I have always maintained that the answer to extremist speech is counter-speech, not proscription. In fact, PM Gordon Brown cited my views as a reason, when challenged by the then leader of the opposition, David Cameron, why certain extremist but non-terrorist groups had not been banned. Blair, more recently, co-signed a letter along with David Cameron and religious leaders from the three Abrahamic faiths asking for the taking down of extremist speech online, the argument being that it creates a “climate conducive to terrorism, hate crime and violence”. I fear the lines here are in danger of becoming increasingly blurred.

But Tony Blair’s biggest error committed in the name of “keeping us all safe” is one that requires no further elaboration. His decision to invade Iraq under the guise of “national security” and finding weapons of mass destruction will probably remain one of his biggest policy failures. That it was committed during a global emergency with bipartisan consensus should serve as a sobering lesson for all during today’s emergency and its increasingly dogmatic Covid consensus.

Having failed at securing national identity cards, Blair has seen an opportunity with our understandable fear for our health. He now asks us to surrender our civil liberties “for the common good” by advocating for the introduction of digital domestic vaccine passports on our smartphones. The idea is that we would scan them for entry to bars, theatres, restaurants and so forth. For those who do not have a smartphone, Blair suggests that the venue could take a photo to check against a database of people who have been vaccinated. I am less animated here about such passports for international travel, since such things already exist to deal with illnesses like yellow fever, but implementing these measures domestically is an unsettling prospect.

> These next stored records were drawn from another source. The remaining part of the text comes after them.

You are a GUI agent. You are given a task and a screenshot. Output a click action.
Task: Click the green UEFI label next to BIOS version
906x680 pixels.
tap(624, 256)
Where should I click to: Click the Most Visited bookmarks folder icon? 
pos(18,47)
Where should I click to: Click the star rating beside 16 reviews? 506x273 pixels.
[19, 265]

I have been injected against my will, while in jail in Egypt. To this day I do not know what they put inside my body. Any sort of state coercion on the issue — up to and including compulsory vaccination — fills me with horror. Indeed, Article 6 of the Universal Declaration on Bioethics and Human Rights concerns “consent”, and states (my emphasis): “Any preventive, diagnostic and therapeutic medical intervention is only to be carried out with the prior, free and informed consent of the person concerned, based on adequate information. The consent should, where appropriate, be express and may be withdrawn by the person concerned at any time and for any reason without disadvantage or prejudice.”

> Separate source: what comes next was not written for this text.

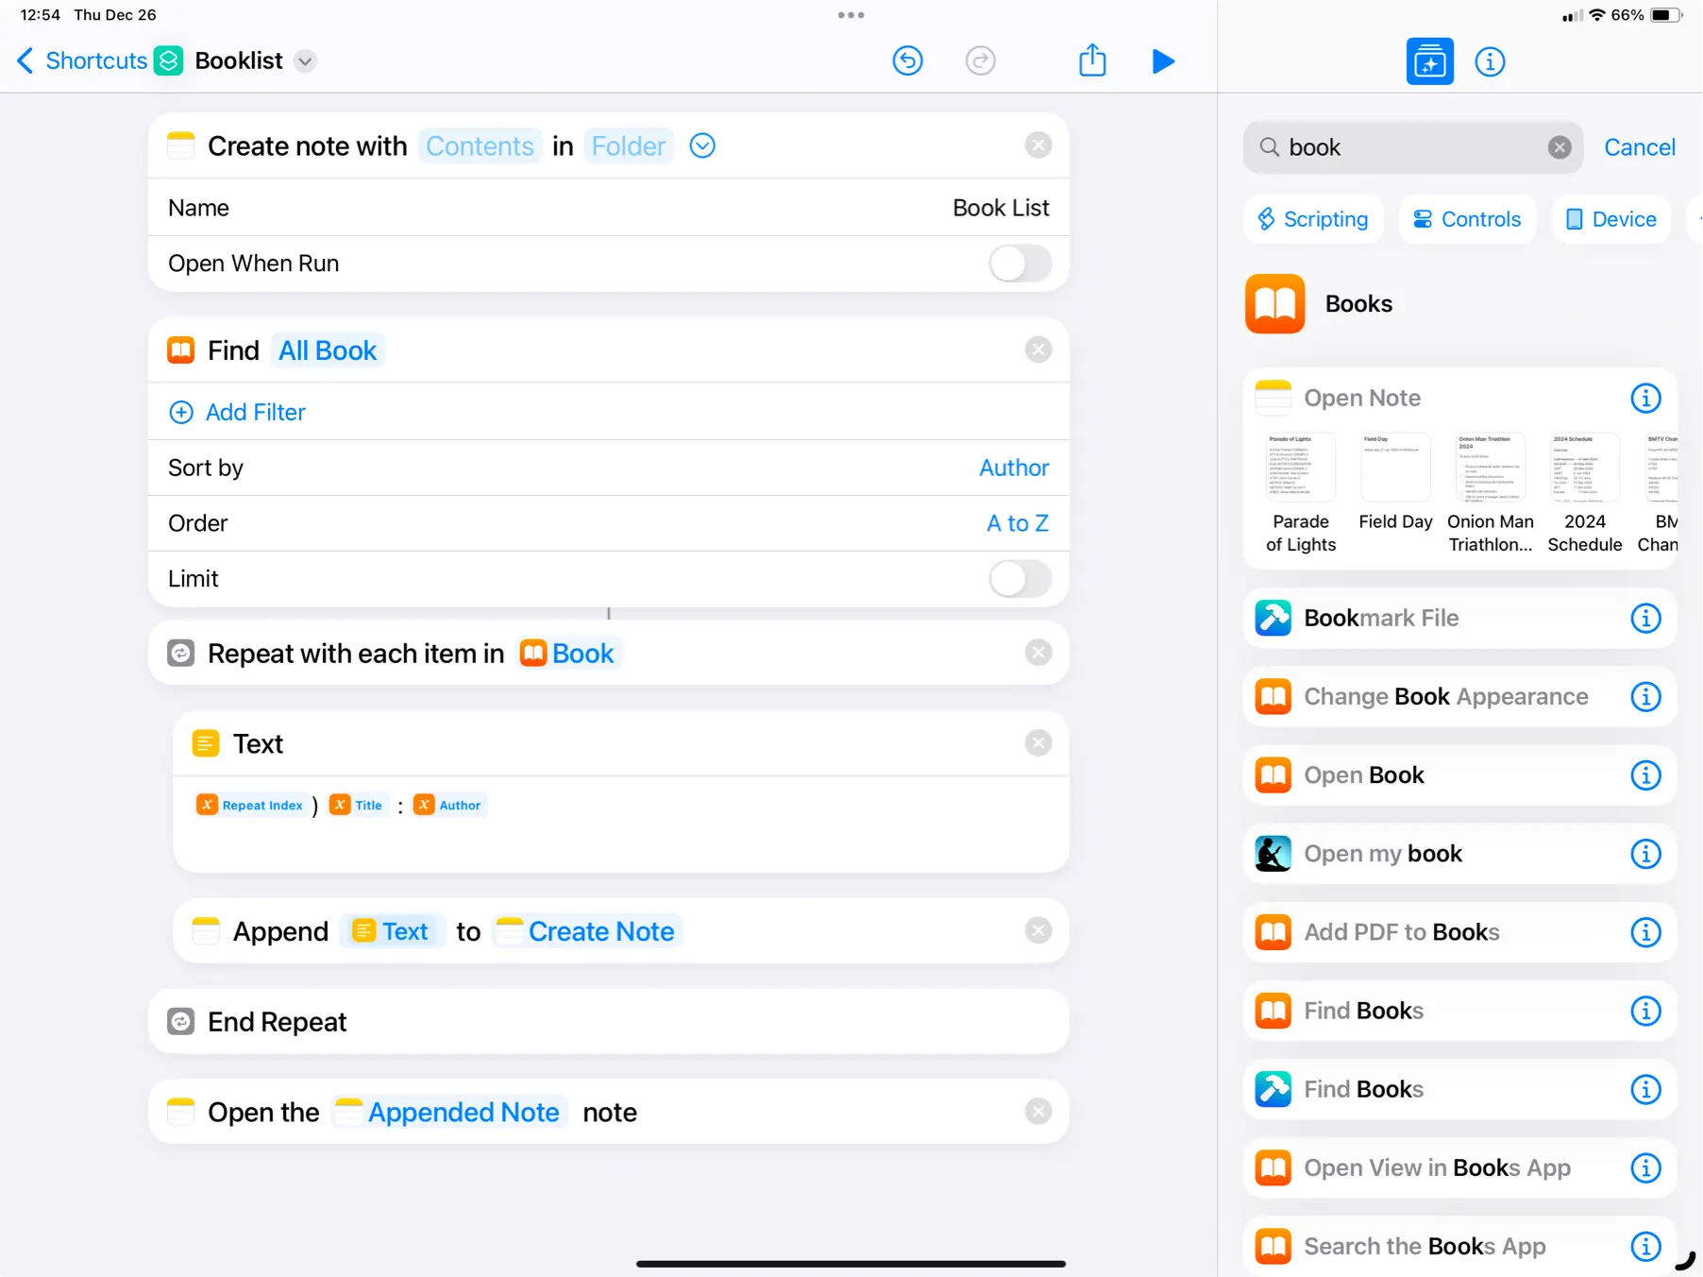
Task: Change the A to Z order option
Action: [1017, 523]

As well as the core human rights questions involved in Blair’s suggestion to make digital vaccine passports a condition of reentry into everyday life, there is also the prevailing issue of minority mistrust. In the UK white people are more than twice as likely to have been vaccinated as black people the same age, and three times as likely as people from mixed ethnic backgrounds. There are a number of reasons for low minority uptake, but among Asians one must surely be the medical malpractice carried out during the War on Terror. As most Pakistanis know, in 2012 the CIA used a fake Hepatitis B children’s mass vaccination programme, reportedly to illegally collect DNA for intelligence purposes in the hunt for Bin Laden. Such was the outrage that the discovery of this fake vaccine programme provoked an alliance of 200 US aid groups to write to the then head of the CIA David Petraeus in protest, linking the agency’s behaviour to the ongoing polio crisis in Pakistan.

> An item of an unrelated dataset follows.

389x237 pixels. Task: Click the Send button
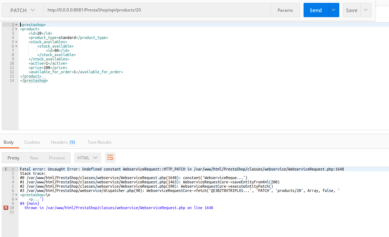316,10
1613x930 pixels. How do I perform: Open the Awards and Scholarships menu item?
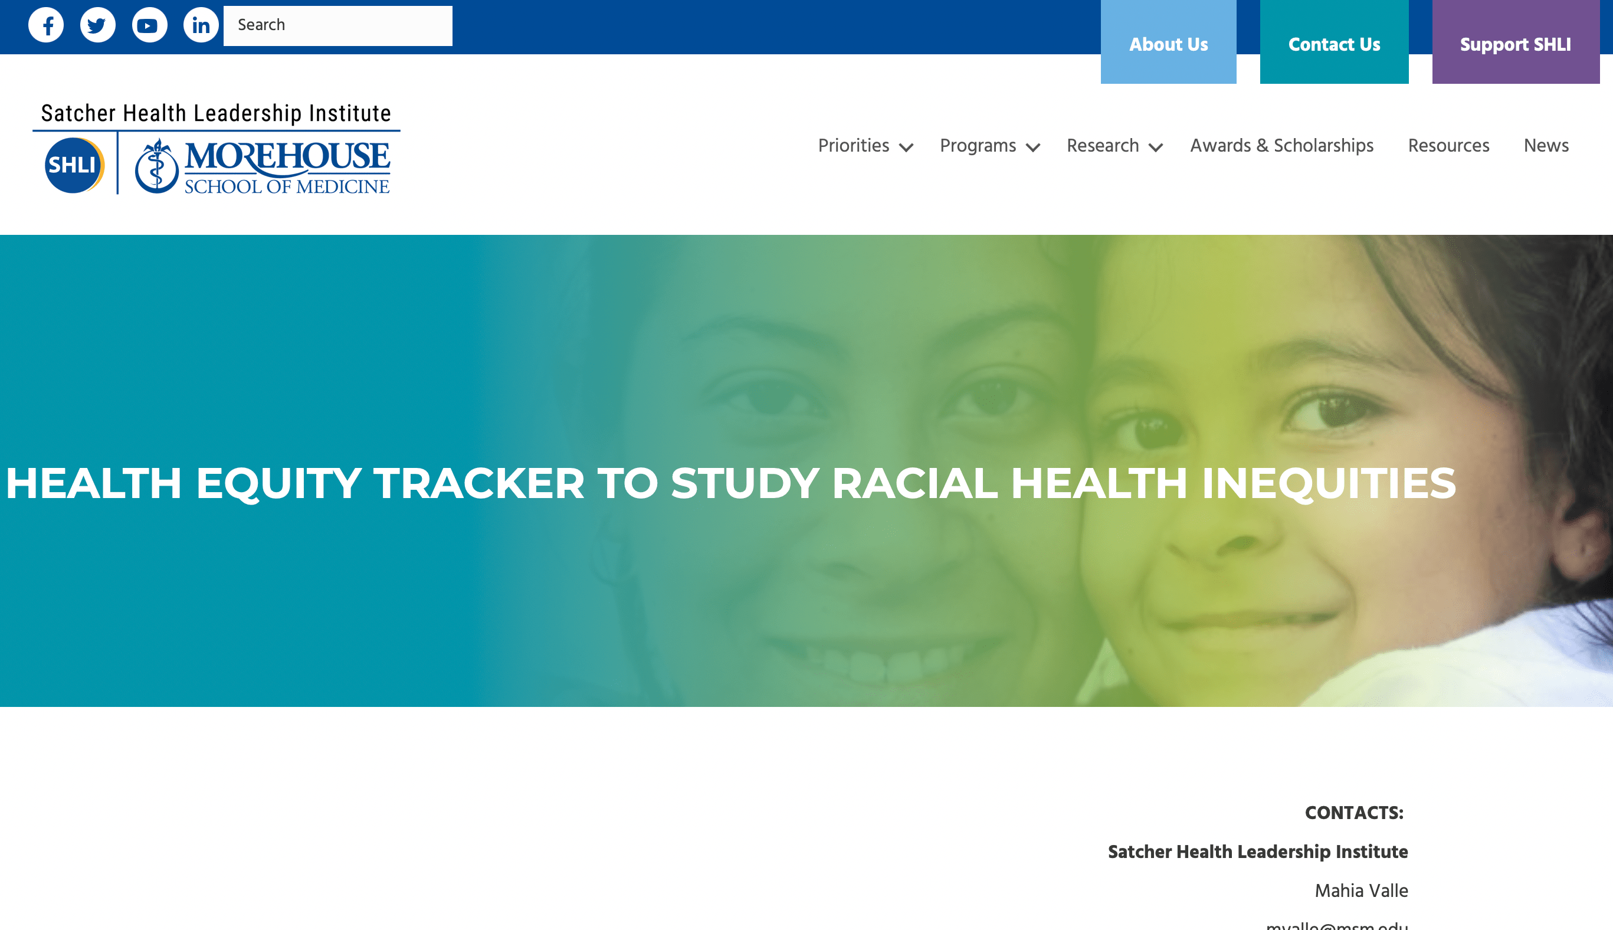coord(1282,146)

But the legacy of this fake vaccine campaign in Pakistan has understandably not been easy to overcome, and trust in public health officials and programmes has been irreversibly eroded. The Taliban promptly issued a fatwa against vaccination. The country’s polio cases among children have not recovered since. Sadly but predictably, the CIA’s actions in Pakistan formed the core justification for an armed backlash against immunisation workers, leading to 56 deaths between December 2012 and May 2014. To this day, local leaders believe that vaccination drives are Western spying programmes.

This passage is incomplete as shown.